Only an exact copy of the lines from the one containing "Task: Click the Add to workspace button" through the last line of the material below belongs in the answer, with no pictures.
========================================
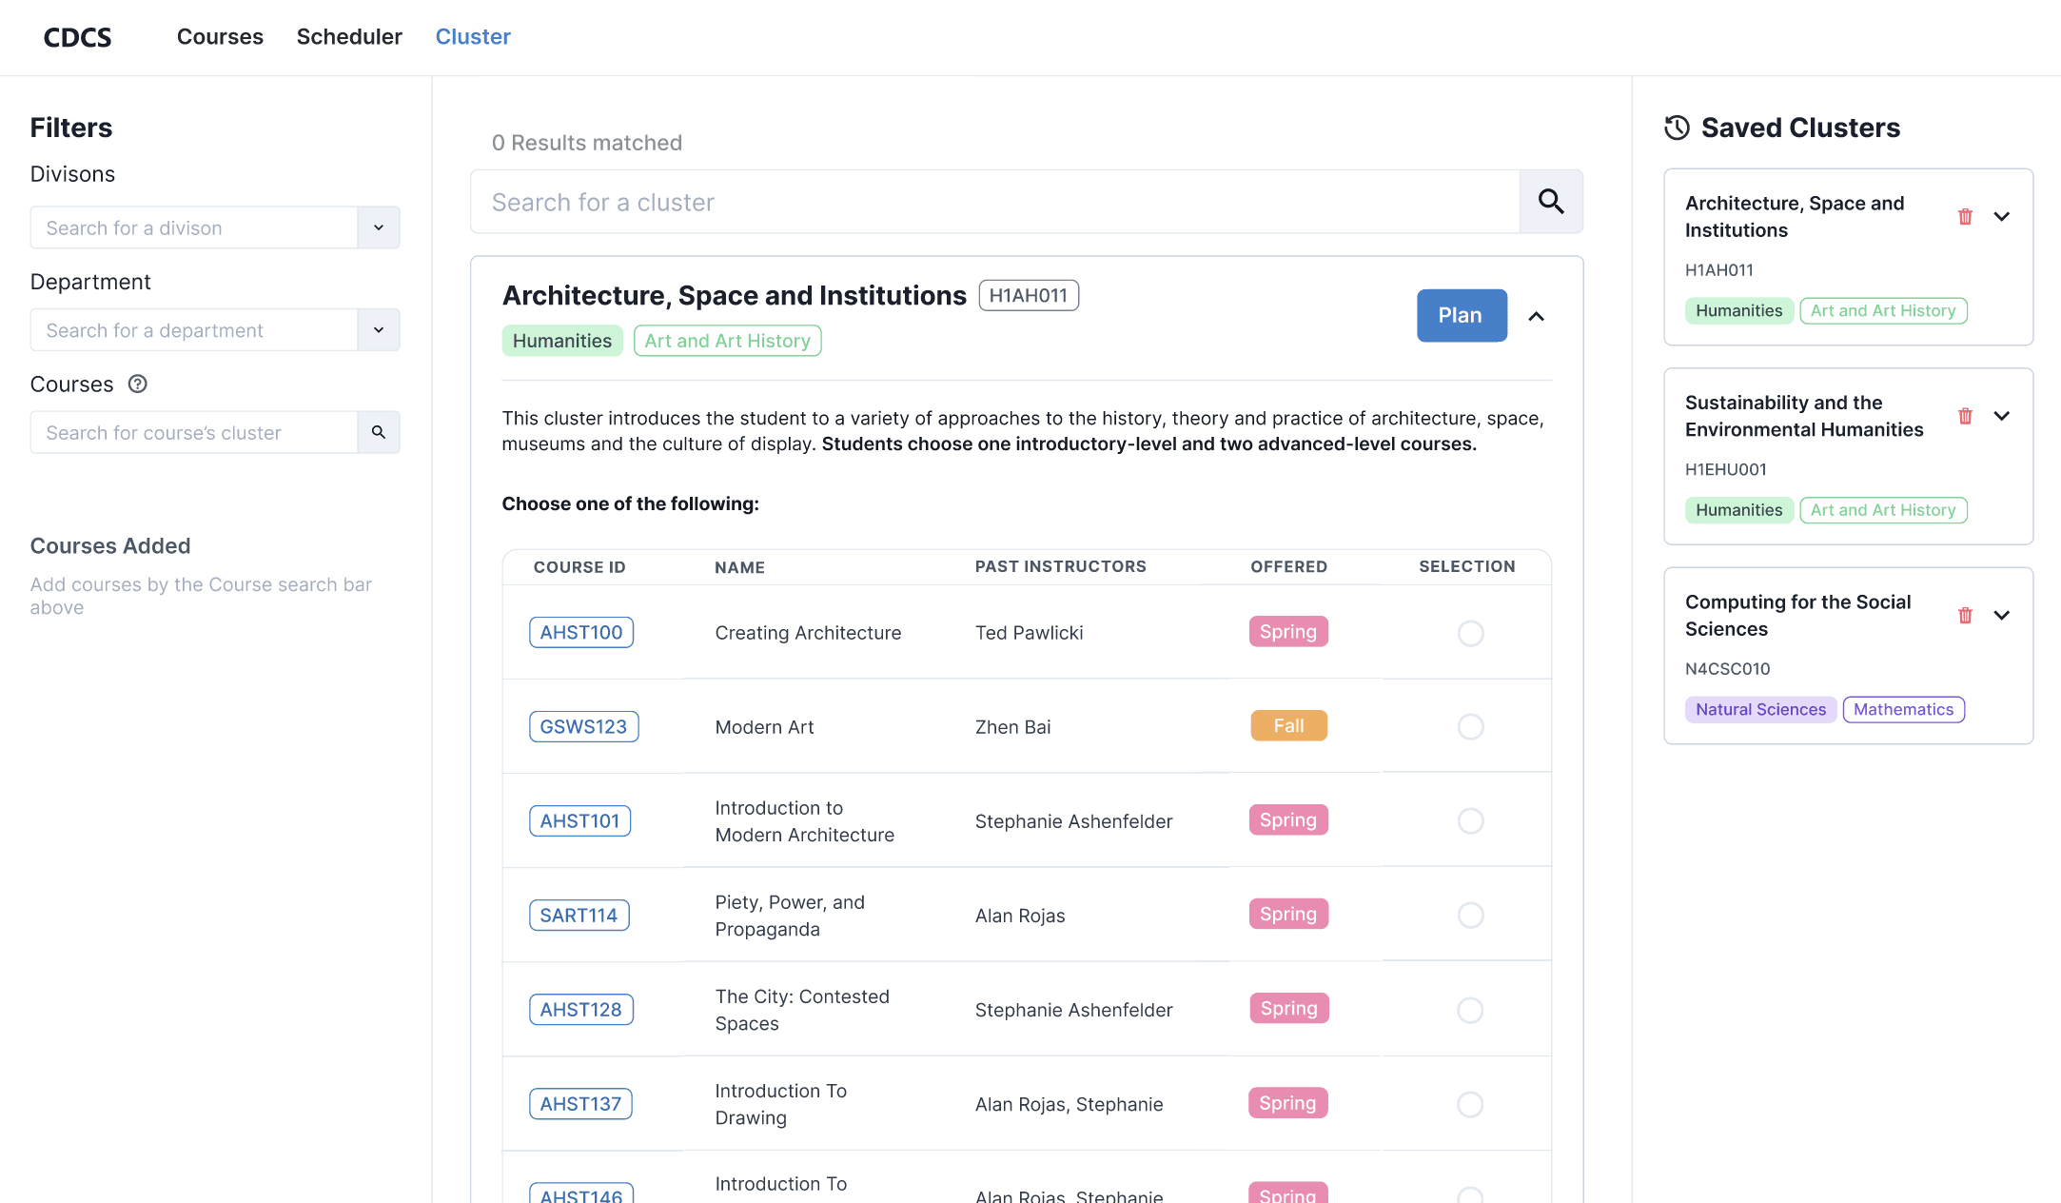Open the Divisions dropdown arrow

click(x=379, y=227)
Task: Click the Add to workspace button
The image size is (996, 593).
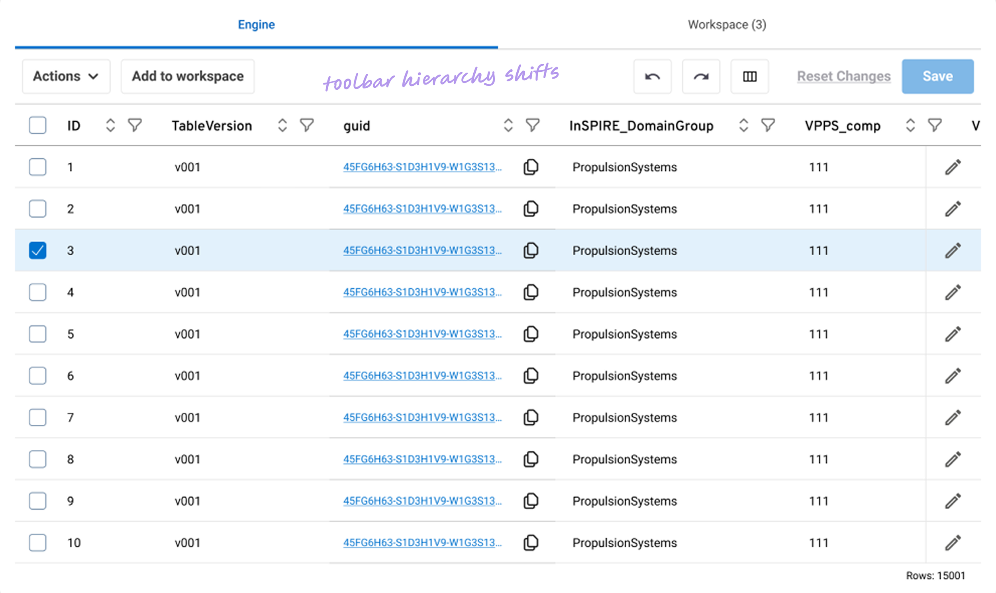Action: [188, 76]
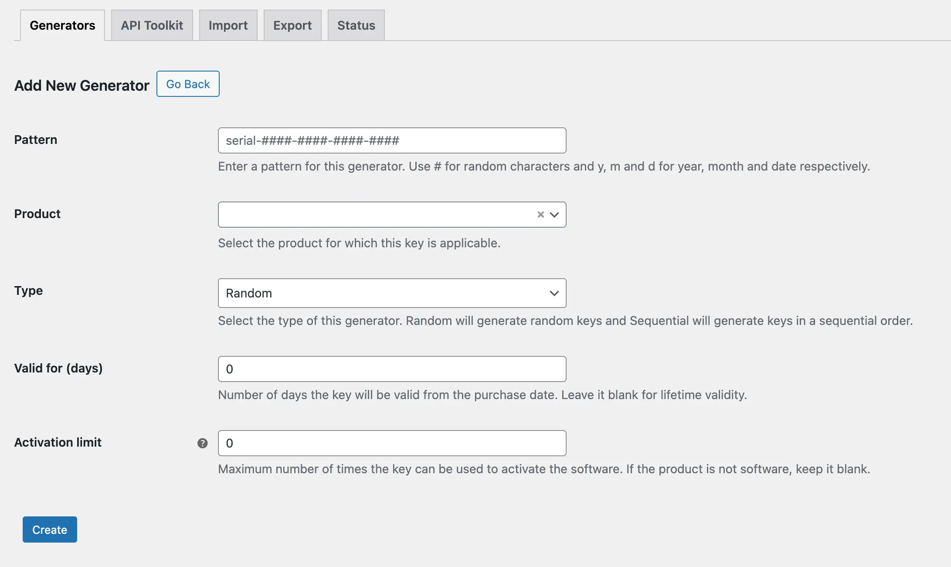Clear the Product selection with the X icon

pos(540,215)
========================================
▶ [Answer box]
Task: Click the Add to workspace button
The image size is (996, 593).
Action: [188, 76]
Clear the Product selection with the X icon

pos(540,215)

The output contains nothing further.